Prognostic Relevance of Copy Number Losses in Ovarian Cancer.

Abstract

Background/objectives: Aneuploidy is a prevalent cancer feature that occurs in many solid tumors. For example, high-grade serous ovarian cancer shows a high level of copy number alterations and genomic rearrangements. This makes genomic variants appealing as diagnostic or prognostic biomarkers, as well as for their easy detection. In this study, we focused on copy number (CN) losses shared by ovarian cancer stem cells (CSCs) to identify chromosomal regions that may be important for CSC features and, in turn, for patients' prognosis.

Methods: Array-CGH and bioinformatic analyses on three CSCs subpopulations were performed.

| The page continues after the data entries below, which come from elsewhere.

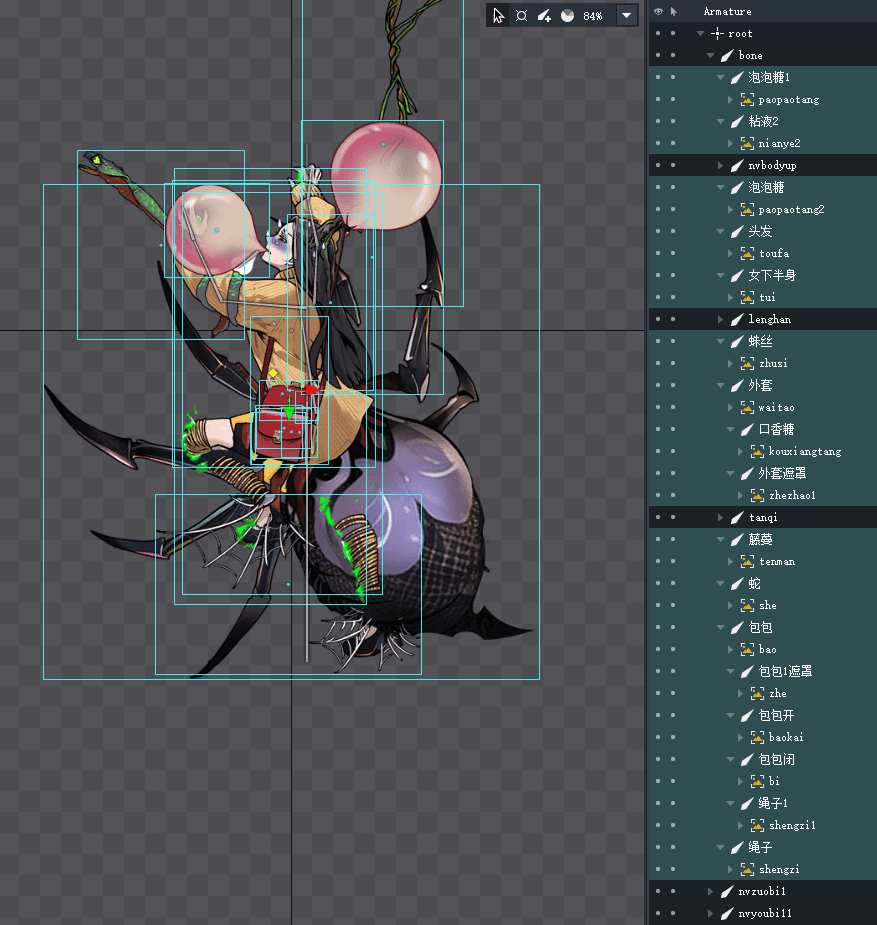Select the create bone tool
877x925 pixels.
tap(544, 16)
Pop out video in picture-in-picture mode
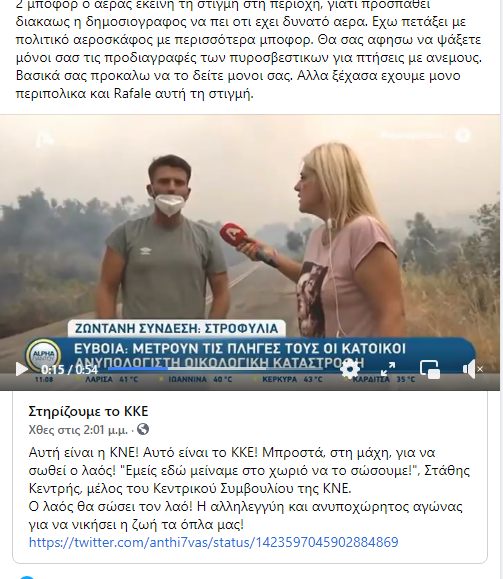503x579 pixels. coord(430,369)
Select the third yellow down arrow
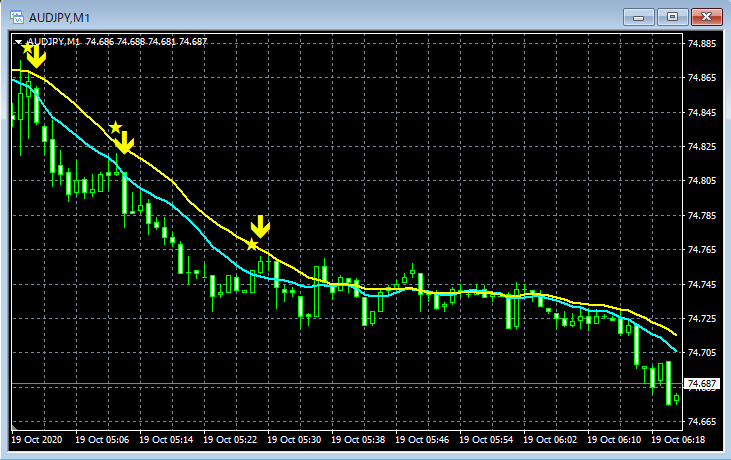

Results: Pathway and gene ontology analyses on genes involved in copy number loss in all CSCs revealed a significant decrease in mRNA surveillance pathway, as well as miRNA-mediated gene silencing. Then, starting from these CN losses, we validated their potential prognostic relevance by analyzing the TCGA cohort. Notably, losses of 4q34.3-q35.2, 8p21.2-p21.1, and 18q12.2-q23 were linked to increased genomic instability. Loss of 18q12.2-q23 was also related to a higher tumor stage and poor prognosis. Finally, specific genes mapping in these regions, such as PPP2R2A and TPGS2A, emerged as potential biomarkers.

Conclusions: Our findings highlight the importance of genomic alterations in ovarian cancer and their impact on tumor progression and patients' prognosis, offering advance in understanding of the application of numerical aberrations as prognostic ovarian cancer biomarkers.